Key terms

Deployed Model. A deployed model refers to a model that has been “trained” and then deployed to populate prediction values into your user's profiles in Intempt.

Model. In Intempt, a model represents the behavior you predict within a specific timeframe, such as a purchase, conversion, or any customer behavior tracked in your project. Models are created using an algorithm, and the results are used to explain patterns and predict future outcomes.

Model results. Refers to an interactive section of the product interface where you can view performance measurements of the model prediction quality.

Output attribute. The numeric User attribute (categorized as "Calculated attribute") stores the prediction value generated by a corresponding deployed model. The Output attribute is created by default when a new model is created.

Prediction timeframe. The timeframe, in days, weeks, or months, for which you want to predict when the action for your target attribute occurs. For example, a user’s “likelihood to return” in the next “x” days, weeks, or months.

Prediction score. The score generated by a deployed model. This score represents the likelihood that the goal event will be performed (low/medium/high) during the visitor’s next visit (assuming the next visit occurs within the prediction time window).

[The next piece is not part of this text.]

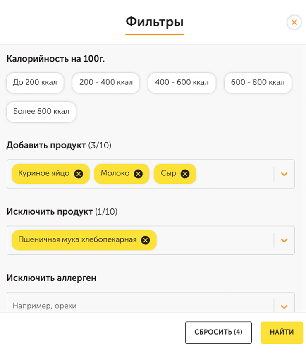
Task: Select the Более 800 ккал chip
Action: (41, 112)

Training. Refers to the stage in which a model consumes and analyzes data for a predetermined period of time to be used for predictions. The size and quality of the data used during this stage is an important factor in the accuracy of results when you deploy the model.

Retraining. A model's prediction accuracy degrades over time. When you retrain a model with new data, the prediction accuracy increases and remains more accurate over a longer period. Intempt retrains the models automatically, without any manual input required.

Goal. Represents the action you want to predict with the model.